TASK INSTRUCTIONS:
Return only the lines running from the top of the entries to the line with "[Instagram (opens in a new tab)] (39, 7)", inclusive, exactly as written.

SUPPLIED MATERIAL:
----

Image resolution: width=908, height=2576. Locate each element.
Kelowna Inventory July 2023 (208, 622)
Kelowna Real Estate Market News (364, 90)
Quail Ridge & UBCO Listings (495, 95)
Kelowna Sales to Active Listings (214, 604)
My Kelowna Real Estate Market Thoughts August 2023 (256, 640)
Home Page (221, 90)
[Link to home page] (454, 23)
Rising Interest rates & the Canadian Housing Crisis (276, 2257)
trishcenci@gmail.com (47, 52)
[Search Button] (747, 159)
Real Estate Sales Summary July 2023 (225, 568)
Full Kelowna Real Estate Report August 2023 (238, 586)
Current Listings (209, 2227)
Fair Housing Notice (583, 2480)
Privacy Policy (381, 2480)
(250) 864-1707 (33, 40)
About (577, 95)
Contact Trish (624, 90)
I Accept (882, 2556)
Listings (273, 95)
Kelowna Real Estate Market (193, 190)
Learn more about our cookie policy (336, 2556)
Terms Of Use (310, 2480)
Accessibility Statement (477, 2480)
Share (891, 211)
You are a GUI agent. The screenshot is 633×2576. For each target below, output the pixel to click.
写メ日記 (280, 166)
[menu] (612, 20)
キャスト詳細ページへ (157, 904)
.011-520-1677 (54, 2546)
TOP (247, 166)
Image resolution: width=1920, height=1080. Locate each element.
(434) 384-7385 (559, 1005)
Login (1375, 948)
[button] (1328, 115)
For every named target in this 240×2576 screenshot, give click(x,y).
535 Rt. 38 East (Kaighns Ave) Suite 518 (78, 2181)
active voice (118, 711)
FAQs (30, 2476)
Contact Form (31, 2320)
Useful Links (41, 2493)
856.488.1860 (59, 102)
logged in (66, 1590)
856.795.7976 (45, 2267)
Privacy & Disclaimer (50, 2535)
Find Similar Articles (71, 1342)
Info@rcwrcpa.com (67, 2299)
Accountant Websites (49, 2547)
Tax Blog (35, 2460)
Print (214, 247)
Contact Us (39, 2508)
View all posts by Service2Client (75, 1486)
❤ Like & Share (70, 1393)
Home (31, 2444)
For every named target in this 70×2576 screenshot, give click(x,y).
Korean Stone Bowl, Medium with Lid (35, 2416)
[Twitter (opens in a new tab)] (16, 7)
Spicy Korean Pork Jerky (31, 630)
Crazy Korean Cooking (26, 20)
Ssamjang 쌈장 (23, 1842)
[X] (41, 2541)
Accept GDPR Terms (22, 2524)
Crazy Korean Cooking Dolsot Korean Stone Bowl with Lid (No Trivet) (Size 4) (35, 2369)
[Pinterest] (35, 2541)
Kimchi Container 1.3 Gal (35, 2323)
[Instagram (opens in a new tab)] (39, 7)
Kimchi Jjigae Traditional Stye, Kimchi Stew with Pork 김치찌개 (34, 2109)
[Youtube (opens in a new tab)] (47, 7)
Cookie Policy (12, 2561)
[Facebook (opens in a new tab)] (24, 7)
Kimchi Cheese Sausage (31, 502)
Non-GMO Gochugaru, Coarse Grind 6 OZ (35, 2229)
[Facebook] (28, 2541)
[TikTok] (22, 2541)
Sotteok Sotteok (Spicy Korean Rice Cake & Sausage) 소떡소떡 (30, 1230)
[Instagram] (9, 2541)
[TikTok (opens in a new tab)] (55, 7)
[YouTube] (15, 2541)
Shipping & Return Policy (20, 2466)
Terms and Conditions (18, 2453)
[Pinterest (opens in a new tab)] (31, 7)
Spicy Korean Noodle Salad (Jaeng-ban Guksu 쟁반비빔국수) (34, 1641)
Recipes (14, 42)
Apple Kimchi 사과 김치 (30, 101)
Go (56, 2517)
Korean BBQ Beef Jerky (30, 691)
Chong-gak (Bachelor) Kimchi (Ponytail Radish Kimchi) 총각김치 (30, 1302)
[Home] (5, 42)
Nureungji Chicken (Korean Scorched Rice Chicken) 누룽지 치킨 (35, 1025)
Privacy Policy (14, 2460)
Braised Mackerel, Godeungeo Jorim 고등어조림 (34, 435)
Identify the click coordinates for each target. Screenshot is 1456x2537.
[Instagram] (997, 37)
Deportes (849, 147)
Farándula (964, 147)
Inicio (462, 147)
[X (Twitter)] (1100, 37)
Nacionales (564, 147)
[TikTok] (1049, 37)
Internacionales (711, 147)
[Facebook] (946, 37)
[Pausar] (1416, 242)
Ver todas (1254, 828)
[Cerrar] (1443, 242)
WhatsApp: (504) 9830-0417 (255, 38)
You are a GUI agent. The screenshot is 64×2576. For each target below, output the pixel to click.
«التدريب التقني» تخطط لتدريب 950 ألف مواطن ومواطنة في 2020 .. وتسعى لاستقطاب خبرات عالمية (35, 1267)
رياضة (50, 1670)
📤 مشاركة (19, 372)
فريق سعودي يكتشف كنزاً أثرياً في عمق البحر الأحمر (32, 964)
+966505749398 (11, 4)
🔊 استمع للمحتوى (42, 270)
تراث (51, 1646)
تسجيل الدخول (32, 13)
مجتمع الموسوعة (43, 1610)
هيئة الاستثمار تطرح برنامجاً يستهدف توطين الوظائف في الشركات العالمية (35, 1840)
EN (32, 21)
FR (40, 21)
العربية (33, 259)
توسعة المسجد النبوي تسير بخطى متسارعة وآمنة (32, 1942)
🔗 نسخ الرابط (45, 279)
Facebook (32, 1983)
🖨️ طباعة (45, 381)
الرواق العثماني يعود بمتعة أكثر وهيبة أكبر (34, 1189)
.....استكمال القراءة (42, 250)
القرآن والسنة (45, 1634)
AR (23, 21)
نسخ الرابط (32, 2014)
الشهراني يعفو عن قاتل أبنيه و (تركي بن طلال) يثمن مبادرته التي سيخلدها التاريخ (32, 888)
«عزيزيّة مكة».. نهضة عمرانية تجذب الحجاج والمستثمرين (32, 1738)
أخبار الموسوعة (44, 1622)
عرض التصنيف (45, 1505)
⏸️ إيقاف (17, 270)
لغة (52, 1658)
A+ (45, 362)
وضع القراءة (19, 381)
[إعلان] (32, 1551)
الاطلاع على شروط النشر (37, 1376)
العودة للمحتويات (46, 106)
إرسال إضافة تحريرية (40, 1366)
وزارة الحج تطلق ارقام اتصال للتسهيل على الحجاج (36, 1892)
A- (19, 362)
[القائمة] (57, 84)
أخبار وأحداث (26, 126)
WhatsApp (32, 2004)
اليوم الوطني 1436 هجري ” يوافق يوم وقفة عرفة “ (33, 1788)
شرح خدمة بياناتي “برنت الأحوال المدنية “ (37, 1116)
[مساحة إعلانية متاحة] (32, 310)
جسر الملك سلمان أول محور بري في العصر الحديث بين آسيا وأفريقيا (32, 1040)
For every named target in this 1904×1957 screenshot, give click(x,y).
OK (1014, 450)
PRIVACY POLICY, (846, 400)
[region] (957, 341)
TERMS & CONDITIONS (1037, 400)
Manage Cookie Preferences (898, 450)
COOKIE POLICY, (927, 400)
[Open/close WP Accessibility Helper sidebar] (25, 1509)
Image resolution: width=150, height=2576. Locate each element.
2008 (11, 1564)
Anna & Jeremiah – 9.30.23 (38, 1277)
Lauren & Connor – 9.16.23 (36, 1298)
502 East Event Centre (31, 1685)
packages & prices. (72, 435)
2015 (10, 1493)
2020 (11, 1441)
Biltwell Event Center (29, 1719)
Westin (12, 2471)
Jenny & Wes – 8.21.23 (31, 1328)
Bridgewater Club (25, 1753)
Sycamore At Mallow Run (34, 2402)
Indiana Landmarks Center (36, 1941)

----

REPLY:
Image resolution: width=908, height=2576. Locate each element.
Kelowna Inventory July 2023 (208, 622)
Kelowna Real Estate Market News (364, 90)
Quail Ridge & UBCO Listings (495, 95)
Kelowna Sales to Active Listings (214, 604)
My Kelowna Real Estate Market Thoughts August 2023 (256, 640)
Home Page (221, 90)
[Link to home page] (454, 23)
Rising Interest rates & the Canadian Housing Crisis (276, 2257)
trishcenci@gmail.com (47, 52)
[Search Button] (747, 159)
Real Estate Sales Summary July 2023 (225, 568)
Full Kelowna Real Estate Report August 2023 (238, 586)
Current Listings (209, 2227)
Fair Housing Notice (583, 2480)
Privacy Policy (381, 2480)
(250) 864-1707 (33, 40)
About (577, 95)
Contact Trish (624, 90)
I Accept (882, 2556)
Listings (273, 95)
Kelowna Real Estate Market (193, 190)
Learn more about our cookie policy (336, 2556)
Terms Of Use (310, 2480)
Accessibility Statement (477, 2480)
Share (891, 211)
You are a GUI agent. The screenshot is 633×2576. For each target below, output the pixel to click.
写メ日記 (280, 166)
[menu] (612, 20)
キャスト詳細ページへ (157, 904)
.011-520-1677 (54, 2546)
TOP (247, 166)
Image resolution: width=1920, height=1080. Locate each element.
(434) 384-7385 (559, 1005)
Login (1375, 948)
[button] (1328, 115)
For every named target in this 240×2576 screenshot, give click(x,y).
535 Rt. 38 East (Kaighns Ave) Suite 518 (78, 2181)
active voice (118, 711)
FAQs (30, 2476)
Contact Form (31, 2320)
Useful Links (41, 2493)
856.488.1860 (59, 102)
logged in (66, 1590)
856.795.7976 (45, 2267)
Privacy & Disclaimer (50, 2535)
Find Similar Articles (71, 1342)
Info@rcwrcpa.com (67, 2299)
Accountant Websites (49, 2547)
Tax Blog (35, 2460)
Print (214, 247)
Contact Us (39, 2508)
View all posts by Service2Client (75, 1486)
❤ Like & Share (70, 1393)
Home (31, 2444)
For every named target in this 70×2576 screenshot, give click(x,y).
Korean Stone Bowl, Medium with Lid (35, 2416)
[Twitter (opens in a new tab)] (16, 7)
Spicy Korean Pork Jerky (31, 630)
Crazy Korean Cooking (26, 20)
Ssamjang 쌈장 (23, 1842)
[X] (41, 2541)
Accept GDPR Terms (22, 2524)
Crazy Korean Cooking Dolsot Korean Stone Bowl with Lid (No Trivet) (Size 4) (35, 2369)
[Pinterest] (35, 2541)
Kimchi Container 1.3 Gal (35, 2323)
[Instagram (opens in a new tab)] (39, 7)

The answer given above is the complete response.